Valor Numeric(18,2),
        
CONSTRAINT xpk_Pedidos PRIMARY KEY (ID_Pedido))
GO
CREATE TABLE Items(ID_Pedido Integer,
        
ID_Produto Integer,
        
Data_Entrega DATETIME NOT NULL,--The columns cannot accept null values
        
Quantidade Integer,
        
CONSTRAINT xpk_Items PRIMARY KEY NONCLUSTERED(ID_Pedido, ID_Produto))
GO
  
-- At least one of the DATETIME columns, must belong to a cluster index
CREATE CLUSTERED INDEX ix_Data_Entrega ON Items(Data_Entrega)
GO
      

After creating the tables and adding the clustered index to the Items table, let's configure a trace to capture some data about the code being generated by SQL Server to create and manage the indexed view we're interested in. Open the Profiler, create a new trace, and select the SP: StmtCompleted and SP: StmtStarted events, as they will show us the code we want to know more about.

After starting the trace, execute this code…

-- There must to be a foreign key relationship between the tables that contain correlation date
ALTER TABLE Items ADD CONSTRAINT fk_Items_Pedidos FOREIGN KEY(ID_Pedido) REFERENCES Pedidos(ID_Pedido)
GO

… and the Profiler Trace will capture the following rows:

To be more precise, here is the code:

CREATE UNIQUE CLUSTERED INDEX [i__MPStats_Sys_fk_Items_Pedidos_8e035f2] ON [dbo].[_MPStats_Sys_08E035F2_{39D85729-E411-4A66-BC1E-1184EF97837A}_fk_Items_Pedidos](ParentPID,ChildPID)
INSERT [dbo].[_MPStats_Sys_08E035F2_{39D85729-E411-4A66-BC1E-1184EF97837A}_fk_Items_Pedidos]
  
SELECT *
  
FROM [dbo].[_MPStats_Sys_08E035F2_{39D85729-E411-4A66-BC1E-1184EF97837A}_fk_Items_Pedidos]
SELECT @MaxParPID = MAX(ParentPID),
  
@MinParPID = MIN(ParentPID),
  
@MaxChdPID = MAX(ChildPID),
  
@MinChdPID = MIN(ChildPID),
  
@countPID = COUNT(*)
  
FROM [dbo].[_MPStats_Sys_08E035F2_{39D85729-E411-4A66-BC1E-1184EF97837A}_fk_Items_Pedidos] WITH(NOEXPAND)
  
WHERE C > 0

As we can see, the SQL Server has generated three commands; the first one adds an index to a view called _MPStats, the second inserts data into that view and third SELECTs using that view. Before we do anything else with this data, we need to understand where this view has come from…

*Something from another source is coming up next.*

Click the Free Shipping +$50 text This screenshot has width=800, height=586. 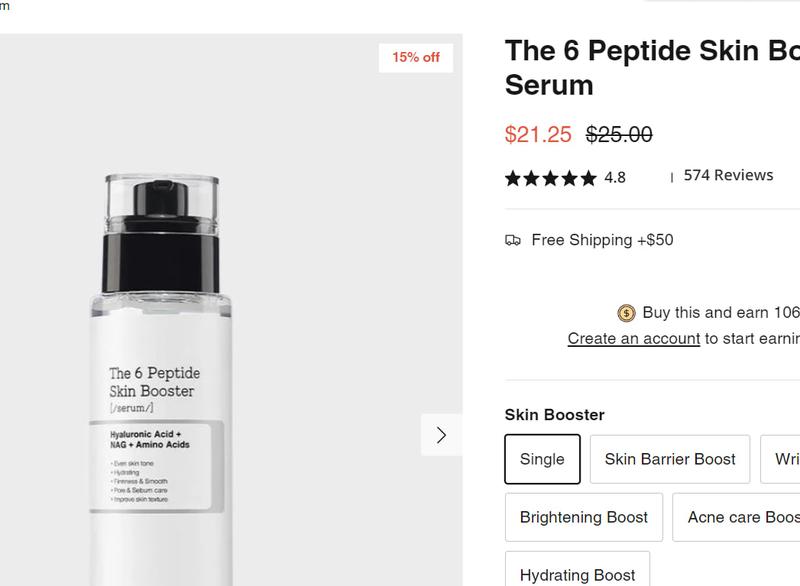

Understanding the view created by SQL Server

The profiler trace cannot show us the code with the newly-created view, but using a select at sys.views, we can see that it was definitely created internally by SQL Server.

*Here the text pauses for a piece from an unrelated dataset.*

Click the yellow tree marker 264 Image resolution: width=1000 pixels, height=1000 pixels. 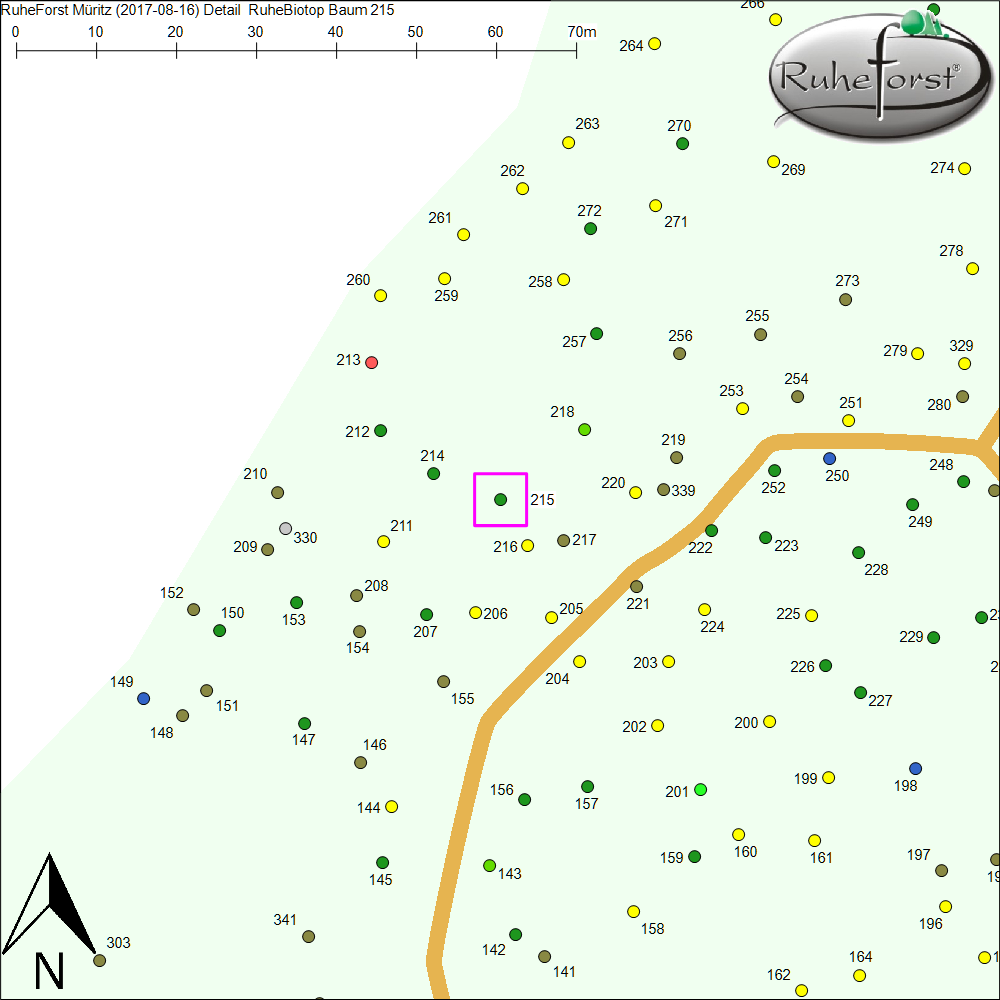coord(655,44)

Notice the is_data_correlation_view column, which tells us that this view is used by date correlation. At first glance, the name of this view is a little odd, but there is a logic behind it:

_MPStats_Sys_<constraint_object_id>_<GUID>_<FK_constraint_name>

Using that rule, we have the following name:

_MPStats_Sys_15460CD7_{628BDBBC-4E23-4C9E-A8EA-CE08C7C4F3EA}_fk_Items_Pedidos
 
Where:

  • Violet – Fixed value.
  • Red – The hexadecimal Foreign Key Object_ID. Just FYI, if you want to be sure about whether this value is correct (like me), you could transform the it into a decimal and check if this value corresponds to the name used by SQL Server. For instance:

  • Green – GUID generated internally by SQL Server.
  • Blue – Name of the foreign key linking the tables.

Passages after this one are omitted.